Please render the items from the line with "This screenshot has" to the line with "(x=200, y=47)" as a two-column CSV headed text and answer. Use one row per item, with its wording in the first quoted field and its answer in the second, and turn any line breaks into spaces.
-- START THE DATA --
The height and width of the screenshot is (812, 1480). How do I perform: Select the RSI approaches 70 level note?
-- END THE DATA --
-- START THE DATA --
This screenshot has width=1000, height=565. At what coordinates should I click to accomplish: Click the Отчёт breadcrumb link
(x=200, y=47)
-- END THE DATA --
-- START THE DATA --
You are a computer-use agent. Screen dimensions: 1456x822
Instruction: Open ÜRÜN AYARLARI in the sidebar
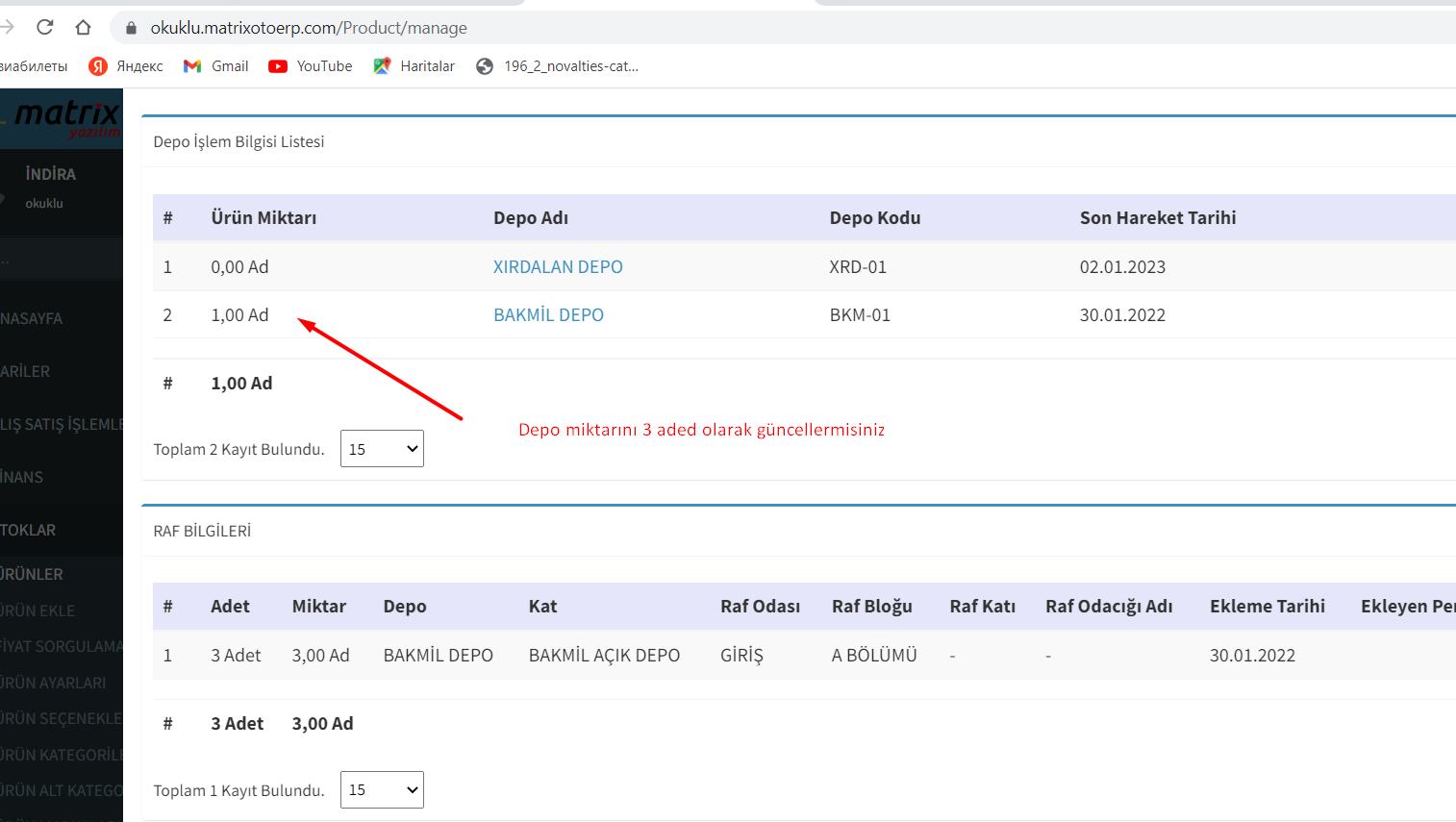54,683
-- END THE DATA --
• TASK OUTPUT:
text,answer
"This screenshot has width=1000, height=565. At what coordinates should I click to accomplish: Click the Отчёт breadcrumb link","(x=200, y=47)"